Epoch Times : Selon un sondage CBS News, 70 % des Ukrainiens souhaitent aujourd’hui un accord de paix, contre seulement 20 % au moment de l’invasion russe. Comment interprétez-vous cette évolution de l’opinion publique ukrainienne ?
Ce sondage ne me surprend pas : l’évolution de l’opinion publique ukrainienne était déjà perceptible depuis un certain temps. Il reflète à la fois une lassitude face à la guerre et un certain fatalisme : l’idée que, malgré les efforts héroïques de l’armée ukrainienne, cette guerre ne pourra pas être gagnée. D’où la volonté croissante de trouver une issue à ce conflit.
N’oublions pas que l’Ukraine demeure la première victime de cet affrontement : le prix payé en vies humaines et en destructions est devenu insoutenable. Pour la majeure partie de la population, il en découle qu’il est temps de trouver une solution négociée, par le biais d’un accord de paix.
Pour obtenir un accord de paix, Donald Trump estime que l’Ukraine doit renoncer à reconquérir certains territoires désormais sous contrôle de l’armée russe. Dans une interview à Fox News mardi, le président américain a en outre affirmé qu’« on ne s’attaque pas à une nation dix fois plus grande que soi », laissant à nouveau entendre que Kiev porte une part de responsabilité dans le déclenchement de l’offensive russe en février 2022. Pour sa part, l’Union européenne estime que seule la Russie est coupable. Comment expliquez-vous cette dissonance de discours des deux côtés de l’Atlantique ?

_Matériel fourni_
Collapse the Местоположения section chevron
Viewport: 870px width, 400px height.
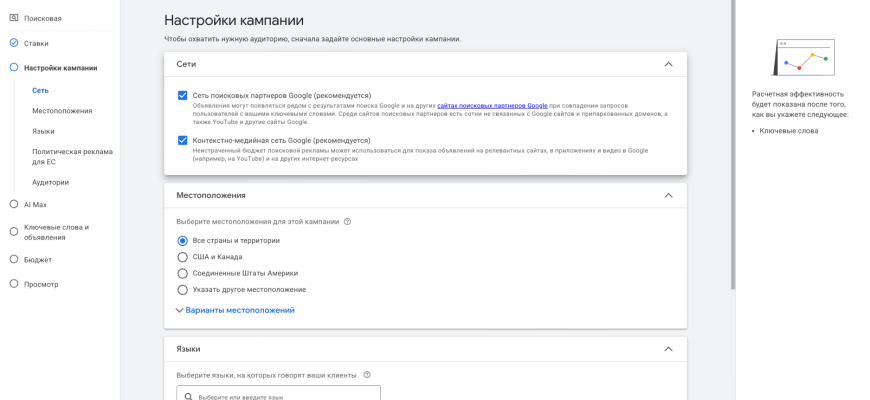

_Série de tâches_
a - Traduisez en anglais la phrase suivante de l'entretien : « Ce sondage ne me surprend pas : l’évolution de l’opinion publique ukrainienne était déjà perceptible depuis un certain temps. »
b - Recopiez le passage de l'entretien allant de « Ce sondage ne » jusqu'à « accord de paix. » en renommant « guerre » en « crise ».

_Réponses détaillées_
a - This poll does not surprise me: the shift in Ukrainian public opinion had already been noticeable for some time.

b -
Ce sondage ne me surprend pas : l’évolution de l’opinion publique ukrainienne était déjà perceptible depuis un certain temps. Il reflète à la fois une lassitude face à la crise et un certain fatalisme : l’idée que, malgré les efforts héroïques de l’armée ukrainienne, cette crise ne pourra pas être gagnée. D’où la volonté croissante de trouver une issue à ce conflit.
N’oublions pas que l’Ukraine demeure la première victime de cet affrontement : le prix payé en vies humaines et en destructions est devenu insoutenable. Pour la majeure partie de la population, il en découle qu’il est temps de trouver une solution négociée, par le biais d’un accord de paix.